In [2]:
from __future__ import division

import numpy as np
import os, sys
from PIL import Image
import pandas as pd
import json
import pickle

from matplotlib import pylab, mlab, pyplot
import matplotlib.pyplot as plt
import matplotlib.image as mpimg
from matplotlib.path import Path
import matplotlib.patches as patches
%matplotlib inline

from IPython.core.pylabtools import figsize, getfigs

import seaborn as sns
from sklearn.model_selection import StratifiedKFold

import random

from scipy.stats import norm
from IPython.display import clear_output

import copy
import importlib


### Add Paths

## root paths
curr_dir = os.getcwd()
proj_dir = os.path.abspath(os.path.join(curr_dir,'..')) ## u\e relative paths

## add helpers to python path
import sys
if os.path.join(proj_dir, 'stimuli') not in sys.path:
    sys.path.append(os.path.join(proj_dir, 'stimuli'))

## custom helper modules
import blockworld_helpers as utils

  import pandas.util.testing as tm


In [3]:
# setup
block_dims = [(2,1),(1,2)]
block_colors = ['#B32F0A','#0A2FB3']
black = ['#000000','#000000'] # used to display silhouettes
grey = ['#333333','#333333']
world_width = 8
world_height = 8
world_center = int((world_width-1)/2)


In [4]:
silhouette_superset = pd.read_pickle("./tower_4_block_unique_silhouettes/tower_4_block_unique_silhouettes.pkl")

Goal:
10 annotations total of each stim.
Each participant should annotate a small number of towers (say less than 40).
We should be able to check if different contexts change the annotations.

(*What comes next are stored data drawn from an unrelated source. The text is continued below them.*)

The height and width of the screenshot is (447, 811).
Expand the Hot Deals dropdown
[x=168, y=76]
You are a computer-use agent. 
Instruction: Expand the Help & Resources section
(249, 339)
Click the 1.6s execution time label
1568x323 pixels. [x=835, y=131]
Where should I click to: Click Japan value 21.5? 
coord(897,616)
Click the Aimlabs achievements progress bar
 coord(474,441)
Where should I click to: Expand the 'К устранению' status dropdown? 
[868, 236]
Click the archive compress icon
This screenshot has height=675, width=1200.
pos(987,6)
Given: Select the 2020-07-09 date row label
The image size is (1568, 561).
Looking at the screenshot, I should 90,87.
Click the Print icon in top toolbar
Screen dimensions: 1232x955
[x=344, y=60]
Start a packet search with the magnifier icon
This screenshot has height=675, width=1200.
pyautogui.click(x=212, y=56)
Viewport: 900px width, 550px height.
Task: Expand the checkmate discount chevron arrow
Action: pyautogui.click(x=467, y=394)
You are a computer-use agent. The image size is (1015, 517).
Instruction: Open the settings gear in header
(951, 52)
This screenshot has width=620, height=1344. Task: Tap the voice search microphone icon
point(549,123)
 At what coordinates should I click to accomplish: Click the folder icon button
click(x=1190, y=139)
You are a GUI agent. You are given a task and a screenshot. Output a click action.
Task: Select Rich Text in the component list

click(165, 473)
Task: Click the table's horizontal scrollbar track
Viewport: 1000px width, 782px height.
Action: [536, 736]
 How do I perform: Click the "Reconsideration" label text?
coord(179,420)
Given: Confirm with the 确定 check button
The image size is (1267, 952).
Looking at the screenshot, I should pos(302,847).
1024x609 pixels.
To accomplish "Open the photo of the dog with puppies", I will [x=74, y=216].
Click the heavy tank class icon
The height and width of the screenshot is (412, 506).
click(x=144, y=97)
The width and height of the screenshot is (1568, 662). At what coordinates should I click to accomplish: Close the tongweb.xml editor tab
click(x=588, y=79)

Partition towers into 5 sets of 26 with roughly equal numbers of tall/ wide/ neither.
Collect annotations from 5 ppts for each set.
Find 2 such partitions.

In [5]:
groups = silhouette_superset[['tower_number_str','group']]
groups['group'].value_counts()

neither    94
wide       18
tall       18
Name: group, dtype: int64

We have 18 wide and 18 tall towers.
So each set should have 3 or 4 wides and 3 or 4 tall.

In [6]:
# neither = list(groups.loc[groups['group'] == 'neither','tower_number_str'])
# wide = list(groups.loc[groups['group'] == 'wide','tower_number_str'])
# tall = list(groups.loc[groups['group'] == 'tall','tower_number_str'])

In [74]:
n_families = 2
n_splits = 10
X = silhouette_superset['tower_number_str']
y = silhouette_superset['group']

for i in range(0, n_families):
    
    # set up partitioning
    skf = StratifiedKFold(n_splits=n_splits, 
                          random_state=i, 
                          shuffle=True) # tie random state to group num
    
    # apply partitioning and save to df
    for split_num, (train_index, test_index) in enumerate(skf.split(X, y)):
        silhouette_superset.loc[test_index,'family_'+str(i)] = split_num
#         print(groups.loc[test_index])

# silhouette_superset

In [75]:
# verify
if False:
    family = 1
    split = 0

    tower_worlds = [utils.worldify(w,
                                   block_dims = block_dims, 
                                   block_colors = block_colors)\
                        for w in silhouette_superset.groupby('family_'+str(family)).get_group(split)['stim']]

    for i, w in enumerate(tower_worlds):
        fig = utils.draw_tower(w)
        print(silhouette_superset.groupby('family_'+str(family)).get_group(split).reset_index(split).loc[i,'group'])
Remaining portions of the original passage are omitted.